Camera lens "classification and parameters" analysis

Camera lenses are very common, so what is the role of the camera lens? Optical parts (mirrors, mirrors, prisms) of various shapes and different media (plastic, glass or crystal) are combined in a certain way, so that after the light is transmitted or reflected by these optical parts, it changes according to people's needs. The direction of light transmission is received by the receiving device, which completes the optical imaging process of the object.

The optical lens should meet the requirements of clear imaging, strong light transmittance, uniform image surface illumination, small image distortion, and adjustable aperture.

In general, each lens is composed of multiple sets of lenses with different curvatures of the surface at different intervals. The choice of the pitch and lens curvature, transmission coefficient and other indicators determine the focal length of the lens.

First, the lens classification

The camera lens is divided into two types according to its function and operation method: common lens and special lens.

Common lenses are divided into fixed focus lenses (automatic and manual iris) and zoom lenses (automatic and manual iris).

Special lenses are specially designed for special working environments, generally with wide-angle lenses and pinhole lenses.

Second, the lens parameters

a, relative aperture

The main function of the aperture is to control the appropriate illumination required for imaging by controlling the amount of light in the lens. The larger the aperture, the larger the illumination of the target surface, and the higher the output signal strength of the camera, the higher the signal-to-noise ratio.

If the actual aperture of the aperture is ψ, the effective aperture D of the lens is larger than the actual aperture due to the refraction of the light passing through the lens, and the relative aperture of the aperture is equal to the ratio of the effective aperture to the focal length of the lens, ie: A=D/f, f is the lens The focal length.

b, aperture coefficient

The parameter characterizing the aperture size of the lens is usually defined as the aperture factor, denoted by F. The aperture factor is the reciprocal of the relative aperture of the lens aperture. The law of the F value is that the latter value is exactly √2 times the previous value, which is because the center brightness of the imaging plane is proportional to (1/F)2. The smaller the F value, the greater the sensitivity. Common values ​​are 1.4, 2, 2.8, 4, 5.6, 8, 11, 16, 22 and so on.

c, field of view

We often use the angle of view to characterize the extent of the scene. The so-called field of view means that the scenes within the field of view can all fall within the imaging size, while scenes other than the field of view will not be taken. Therefore, the angle of view of the lens is related to the focal length of the camera and the focal length of the lens.

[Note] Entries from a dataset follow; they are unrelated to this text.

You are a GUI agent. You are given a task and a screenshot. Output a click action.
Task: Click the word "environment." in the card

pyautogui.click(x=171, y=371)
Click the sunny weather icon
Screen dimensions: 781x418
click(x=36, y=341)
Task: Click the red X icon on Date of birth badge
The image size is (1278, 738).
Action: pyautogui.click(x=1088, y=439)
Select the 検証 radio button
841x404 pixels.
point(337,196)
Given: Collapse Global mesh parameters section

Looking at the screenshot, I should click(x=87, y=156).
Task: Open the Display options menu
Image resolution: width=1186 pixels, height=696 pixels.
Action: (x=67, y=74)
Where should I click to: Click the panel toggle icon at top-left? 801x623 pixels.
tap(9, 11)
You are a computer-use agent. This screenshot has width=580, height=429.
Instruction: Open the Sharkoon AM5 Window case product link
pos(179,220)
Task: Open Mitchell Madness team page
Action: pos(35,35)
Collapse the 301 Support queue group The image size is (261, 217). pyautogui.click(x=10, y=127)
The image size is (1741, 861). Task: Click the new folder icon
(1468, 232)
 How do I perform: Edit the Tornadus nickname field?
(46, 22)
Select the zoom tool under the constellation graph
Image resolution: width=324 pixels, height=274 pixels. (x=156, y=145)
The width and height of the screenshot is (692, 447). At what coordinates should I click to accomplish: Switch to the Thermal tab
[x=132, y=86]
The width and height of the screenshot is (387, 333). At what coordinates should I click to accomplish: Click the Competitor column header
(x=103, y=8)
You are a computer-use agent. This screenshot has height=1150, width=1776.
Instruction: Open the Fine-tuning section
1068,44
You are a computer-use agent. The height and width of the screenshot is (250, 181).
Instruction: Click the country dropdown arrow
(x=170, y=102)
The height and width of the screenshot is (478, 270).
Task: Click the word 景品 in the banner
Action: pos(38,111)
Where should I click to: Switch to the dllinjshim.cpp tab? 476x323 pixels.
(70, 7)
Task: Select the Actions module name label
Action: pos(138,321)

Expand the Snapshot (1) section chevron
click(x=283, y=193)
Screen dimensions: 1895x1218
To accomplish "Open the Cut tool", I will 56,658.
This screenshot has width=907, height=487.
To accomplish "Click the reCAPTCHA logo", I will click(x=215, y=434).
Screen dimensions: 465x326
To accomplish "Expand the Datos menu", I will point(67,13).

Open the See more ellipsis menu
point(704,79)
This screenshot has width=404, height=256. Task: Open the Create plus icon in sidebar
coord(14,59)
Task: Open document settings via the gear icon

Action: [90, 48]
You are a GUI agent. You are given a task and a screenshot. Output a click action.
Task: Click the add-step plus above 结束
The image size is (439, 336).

According to the geometric principle, the calculation formula of the angle of view can be obtained as follows:

ωH=2tg-1(h/2f)ωV=2tg-1(v/2f)

Where ωH is the horizontal field of view angle, ωV is the vertical field of view angle, f is the focal length of the lens, h is the horizontal width of the camera's target surface, and v is the vertical height of the camera's target surface. See the camera section for specific values.

When the imaging size is determined, the shorter the focal length, the larger the angle of view. Therefore, the lens can be divided into a long-angle lens (angle of view less than 45 °), standard lens (angle of view 45 ° ~ 50 °), wide-angle lens (angle of view greater than 50 °), super wide-angle lens (angle of view is close to 180) °), fisheye lens (angle of view greater than 180 °) and so on.

In addition, we can also get the following formula to calculate any of the unknown data.

f/v=D/Vf/h=D/H

Among them: f ─ ─ lens focal length; D ─ ─ lens to the distance of the scene; h ─ ─ target width; H ─ ─ target height.